Toyota developing anti-drunk driving gadget

Aug 31, 2009
A Toyota Motors engineer blows into a hand-held breathalyser and camera unit during a press preview by Toyota Motors on their breath-alcohol ignition-interlock system in Tokyo, August 31. Toyota said Monday it was developing the anti-drunk driving equipment that would lock the ignition of a vehicle if high levels of alcohol are detected in the driver.

Toyota Motor said Monday it was developing anti-drunk driving equipment that would lock the ignition of a vehicle if high levels of alcohol are detected in the driver.

The system features a hand-held breathalyser, equipped with a digital camera, that detects alcohol consumption and photographs the driver's face for identification, a company statement said.

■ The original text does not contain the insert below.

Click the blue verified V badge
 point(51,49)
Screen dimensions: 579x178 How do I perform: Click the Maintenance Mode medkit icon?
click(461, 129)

If the driver tests positive, the system either warns him or her, or locks the vehicle's ignition depending on the level of alcohol detected, Toyota said.

The carmaker is conducting tests with affiliate truck maker Hino Motors, and will install the equipment in selected trucks and other vehicles of fleet customers that include companies and government organisations.

The device will alert fleet administrators if the driver is detected with excessive levels, Toyota said.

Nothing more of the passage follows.